# Zabuza as created in Soul Calibur V



## RaptorRage (Feb 19, 2012)

Here we have everyone's favorite Demon of the Hidden Mist, Zabuza, using the Siegfried fighting style wielding a zweih?nder. The initial version here is of his debut outfit from the first battle against Kakashi. I'll likely try his alternate outfit from the bridge battle as a followup update. Used a similar technique from Neji's headband with some different decals to get a decent depiction of the Hidden Mist logo here. There was a convenient cow pattern texture available that looks very similar to the camo on Zabuza's arm and leg warmers as well.







Update: After completing the alternate version I realized I forgot the proper gray skin tone for the debut version of Zabuza, so the above screenshots are now updated. Below is the alternate outfit for Zabuza from the bridge battle. He is shedding manly tears for Haku in the last screenshot.








Currently up to level 33 in the player progression of the game with around 80% of the available customization items. Have to get around level 53 to unlock all the items and weapon variants, so there may be additional modifications along the way on these designs if a suitable piece of equipment appears.


Characters created:


----------



## Ronin0510 (Feb 19, 2012)

Wow, your work is awesome. you pretty much nailed it.


----------



## CrazyAries (Feb 19, 2012)

Haha! You actually did it.  The pants, straps, and  arm and leg warmers are spot on.  I'll certainly be looking out for any revisions you make (i.e. Zabuza's alternate outfit).


----------



## Bloo (Feb 19, 2012)

Looks dead on like him, could you make an Itachi one?


----------



## Haruno Sakura (Feb 19, 2012)

I still keep being surprised by how good these look... Very accurate, great job!


----------



## Kojiro Ganryu Sasaki (Feb 21, 2012)

This is the best one yet! Creative solution for the forehead protector.


----------



## RaptorRage (Feb 21, 2012)

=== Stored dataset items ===
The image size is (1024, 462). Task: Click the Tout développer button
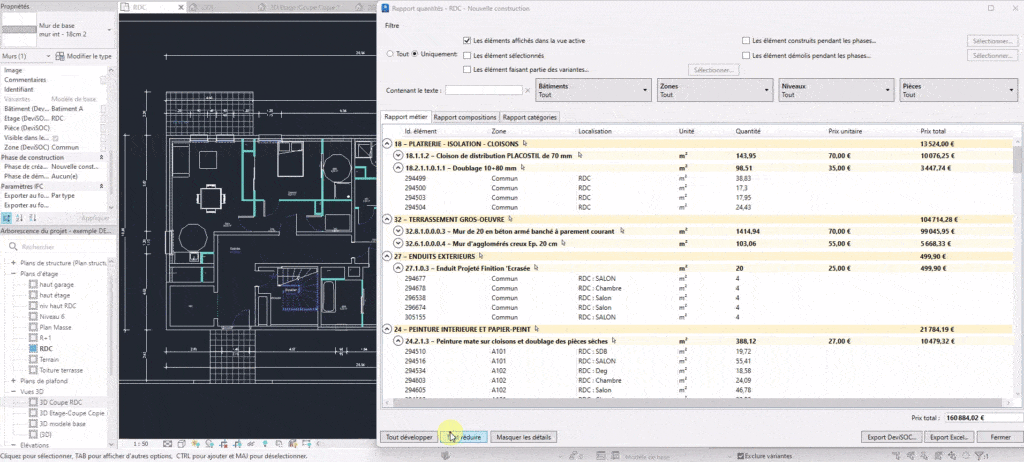[x=409, y=437]
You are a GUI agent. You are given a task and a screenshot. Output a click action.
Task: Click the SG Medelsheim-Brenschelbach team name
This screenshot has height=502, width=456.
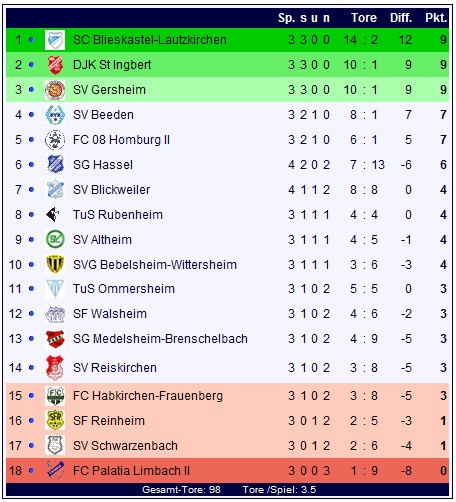tap(160, 339)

=== TO DO ===
Continue the forum thread about creating Zabuza in Soul Calibur V, starting after its final line.

=== RESULT OF THE EXERCISE ===
Updated first post with alternate outfit version of Zabuza.


----------



## olehoncho (Feb 22, 2012)

Very cool.


----------



## Arlene575 (Feb 22, 2012)




----------



## Gino (Feb 22, 2012)

I must buy this game you did a great job


----------



## Achilles (Feb 22, 2012)

Damn, that's spot on. You making a Haku one to go with it?


----------



## RaptorRage (Feb 22, 2012)

I may end up doing that, planning on making all the Konoha 12 rookies eventually and some others. Only have 50 custom slots open for characters though so I'll have to get a bit picky at some point, especially since I'm doing other anime and video game series characters as well.


----------



## Vice (Feb 22, 2012)

This is pretty awesome.


----------



## Ino Yamanaka (Feb 22, 2012)

Now I cant wait to get this game so I can create these characters lol.


----------



## Kiss (Feb 27, 2012)

Wow very cool.


----------



## Benzaiten (Mar 14, 2012)

Damn, I really want to buy this game now.
What does he look like without the mask?


----------



## DeK3iDE (Mar 14, 2012)

me thinks you probably made him look better in the Soul Caliber game than he does in the _Naruto_ series


----------



## sweetmelissa (Mar 14, 2012)

very great! :33


----------



## Violence (Mar 24, 2012)

awwwws...I love all the screencaps...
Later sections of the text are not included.